Paul Ryan Rages Against The Machine That Made Him
In this Aug. 29, 2012, photo, Republican vice presidential nominee, Rep. Paul Ryan addresses the Republican National Convention in Tampa, Fla. It was Mitt Romneys show. But New Jersey Gov. Chris Christie rocked the house. Florida Sen. Marco Rubio was the talk of the town. And Wisconsin Rep. Paul Ryans rising-star status was blinding as he accepted the partys vice presidential nomination. The Republican Partys next generation of leaders were in deep supply at the GOPs national convention as they positioned for future national roles and, perhaps, even their own shot at the White House in four or eight years. (AP Photo/J. Scott Applewhite)
In this Aug. 29, 2012, photo, Republican vice presidential nominee, Rep. Paul Ryan addresses the Republican National Convention in Tampa, Fla. It was Mitt Romneys show. But New Jersey Gov. Chris Christie rocked the house. Florida Sen. Marco Rubio was the talk of the town. And Wisconsin Rep. Paul Ryans rising-star status was blinding as he accepted the partys vice presidential nomination. The Republican Partys next generation of leaders were in deep supply at the GOPs national convention as they positioned for future national roles and, perhaps, even their own shot at the White House in four or eight years. (AP Photo/J. Scott Applewhite)

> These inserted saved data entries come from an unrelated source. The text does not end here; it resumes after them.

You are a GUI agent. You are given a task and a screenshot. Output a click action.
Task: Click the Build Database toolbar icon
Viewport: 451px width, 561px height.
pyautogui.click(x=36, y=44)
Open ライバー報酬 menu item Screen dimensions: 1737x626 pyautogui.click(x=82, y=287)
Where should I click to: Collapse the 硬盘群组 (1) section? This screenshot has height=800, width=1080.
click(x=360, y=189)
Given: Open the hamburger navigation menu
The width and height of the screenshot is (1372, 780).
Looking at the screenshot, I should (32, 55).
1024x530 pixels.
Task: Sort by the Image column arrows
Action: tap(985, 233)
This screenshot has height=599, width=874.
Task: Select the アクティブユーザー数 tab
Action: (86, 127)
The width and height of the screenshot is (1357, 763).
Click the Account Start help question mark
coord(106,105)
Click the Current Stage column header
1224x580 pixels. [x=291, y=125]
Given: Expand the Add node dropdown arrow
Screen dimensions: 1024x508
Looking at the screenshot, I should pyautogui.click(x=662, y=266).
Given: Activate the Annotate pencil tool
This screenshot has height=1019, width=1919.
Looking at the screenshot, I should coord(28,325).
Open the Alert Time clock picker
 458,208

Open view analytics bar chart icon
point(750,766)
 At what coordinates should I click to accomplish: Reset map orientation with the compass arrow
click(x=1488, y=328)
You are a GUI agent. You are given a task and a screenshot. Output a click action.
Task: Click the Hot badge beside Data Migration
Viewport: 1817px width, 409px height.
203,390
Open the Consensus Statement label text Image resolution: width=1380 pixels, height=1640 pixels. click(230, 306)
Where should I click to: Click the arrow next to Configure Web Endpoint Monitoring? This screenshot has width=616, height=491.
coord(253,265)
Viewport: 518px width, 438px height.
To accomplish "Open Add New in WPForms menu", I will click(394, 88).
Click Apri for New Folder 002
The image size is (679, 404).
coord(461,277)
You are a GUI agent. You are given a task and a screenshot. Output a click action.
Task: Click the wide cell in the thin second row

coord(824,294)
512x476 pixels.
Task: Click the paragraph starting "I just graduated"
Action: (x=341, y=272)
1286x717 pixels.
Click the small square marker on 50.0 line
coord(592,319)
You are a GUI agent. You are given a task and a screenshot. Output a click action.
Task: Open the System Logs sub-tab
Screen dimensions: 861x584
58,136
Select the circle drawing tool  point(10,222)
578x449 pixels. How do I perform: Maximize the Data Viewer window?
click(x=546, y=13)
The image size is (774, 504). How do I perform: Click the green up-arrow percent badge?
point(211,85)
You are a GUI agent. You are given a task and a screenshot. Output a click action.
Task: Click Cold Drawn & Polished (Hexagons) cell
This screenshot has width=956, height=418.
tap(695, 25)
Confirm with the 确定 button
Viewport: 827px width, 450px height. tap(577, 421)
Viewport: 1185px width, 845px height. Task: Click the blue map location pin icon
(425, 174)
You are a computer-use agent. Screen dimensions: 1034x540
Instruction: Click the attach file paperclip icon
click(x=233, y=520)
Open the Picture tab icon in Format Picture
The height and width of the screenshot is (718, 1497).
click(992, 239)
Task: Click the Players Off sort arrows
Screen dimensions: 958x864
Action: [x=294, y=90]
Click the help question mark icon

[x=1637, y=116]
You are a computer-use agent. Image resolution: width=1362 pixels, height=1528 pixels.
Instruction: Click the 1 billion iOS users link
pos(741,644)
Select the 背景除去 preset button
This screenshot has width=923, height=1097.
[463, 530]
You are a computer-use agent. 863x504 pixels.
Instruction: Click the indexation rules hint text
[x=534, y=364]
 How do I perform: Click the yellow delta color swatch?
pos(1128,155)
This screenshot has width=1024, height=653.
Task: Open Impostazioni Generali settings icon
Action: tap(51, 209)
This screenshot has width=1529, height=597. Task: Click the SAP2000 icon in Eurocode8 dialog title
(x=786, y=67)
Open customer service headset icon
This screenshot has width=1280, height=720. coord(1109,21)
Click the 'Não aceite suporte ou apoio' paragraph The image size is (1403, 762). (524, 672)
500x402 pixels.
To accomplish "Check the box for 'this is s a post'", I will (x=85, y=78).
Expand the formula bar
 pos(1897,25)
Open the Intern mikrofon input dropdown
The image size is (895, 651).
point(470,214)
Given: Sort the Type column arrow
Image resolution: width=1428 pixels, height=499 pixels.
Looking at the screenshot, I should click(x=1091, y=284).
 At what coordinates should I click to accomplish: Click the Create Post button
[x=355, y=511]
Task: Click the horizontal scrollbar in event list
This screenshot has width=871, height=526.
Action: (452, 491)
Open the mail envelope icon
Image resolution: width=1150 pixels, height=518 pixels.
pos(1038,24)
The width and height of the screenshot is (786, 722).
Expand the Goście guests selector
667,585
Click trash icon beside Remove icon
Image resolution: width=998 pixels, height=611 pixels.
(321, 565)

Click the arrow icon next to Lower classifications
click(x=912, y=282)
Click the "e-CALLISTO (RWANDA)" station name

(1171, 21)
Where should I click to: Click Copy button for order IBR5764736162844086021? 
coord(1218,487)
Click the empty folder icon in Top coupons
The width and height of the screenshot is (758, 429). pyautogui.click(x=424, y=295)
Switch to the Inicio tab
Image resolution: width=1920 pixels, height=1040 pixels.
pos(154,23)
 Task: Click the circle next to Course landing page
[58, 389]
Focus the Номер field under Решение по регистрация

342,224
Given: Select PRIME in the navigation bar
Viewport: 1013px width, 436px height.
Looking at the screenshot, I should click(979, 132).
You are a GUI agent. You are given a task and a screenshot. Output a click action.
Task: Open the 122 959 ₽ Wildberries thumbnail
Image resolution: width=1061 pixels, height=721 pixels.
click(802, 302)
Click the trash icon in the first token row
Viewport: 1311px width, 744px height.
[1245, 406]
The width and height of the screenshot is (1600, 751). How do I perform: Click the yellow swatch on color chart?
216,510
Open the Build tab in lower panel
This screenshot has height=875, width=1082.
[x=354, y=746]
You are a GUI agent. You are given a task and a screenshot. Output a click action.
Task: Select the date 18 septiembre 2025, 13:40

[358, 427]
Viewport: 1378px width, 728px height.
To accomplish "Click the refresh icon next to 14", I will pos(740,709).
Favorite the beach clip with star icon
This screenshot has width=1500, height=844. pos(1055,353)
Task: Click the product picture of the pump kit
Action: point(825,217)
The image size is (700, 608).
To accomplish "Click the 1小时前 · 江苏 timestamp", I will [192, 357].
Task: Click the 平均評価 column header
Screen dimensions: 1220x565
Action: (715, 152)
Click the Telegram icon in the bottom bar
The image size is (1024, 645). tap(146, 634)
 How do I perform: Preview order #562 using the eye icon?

Give Paul Ryan credit -- he knows from dystopian fiction. As a Rand-acolyte, he's essentially been steeping in dark, howling visions of America transmitted to his amygdala from the funhouse mirror in his eyeballs' lenses all his life. And while much of his speech last night was designed to set up Mitt Romney's performance tonight, and thus contained rhetorical flights that I'm not certain Ryan really felt comfortable saying aloud (though, let's face it, it killed with the audience), there were definitely more than a few moments where Ryan found his true voice and delivered the sermon he's probably been delivering since his dorm-room days.

None of us have to settle for the best this administration offers -- a dull, adventureless journey from one entitlement to the next, a government-planned life, a country where everything is free but us.

Listen to the way we’re spoken to already, as if everyone is stuck in some class or station in life, victims of circumstances beyond our control, with government there to help us cope with our fate.

Keep in mind that this came in the same speech in which Ryan blamed President Barack Obama for the 2009 closure of a Janesville General Motors Plant. And Ryan, to his credit, didn't just consign those General Motors workers to their fate and call it some new exciting adventure that they were on with their lives -- he rushed to save the plant, using the levers of government planning to serve these "victims of circumstance."

But, as they say, it gets better:

It's the exact opposite of everything I learned growing up in Wisconsin, or at least college in Ohio. When I was waiting tables, washing dishes, or mowing lawns for money, I never thought of myself as stuck in some station in life. I was on my own path, my own journey, an American journey where I could think for myself, decide for myself, define happiness for myself. That's how we do it in this country. That's the American Dream. That's freedom, and I'll take it any day over the supervision and sanctimony of the central planners.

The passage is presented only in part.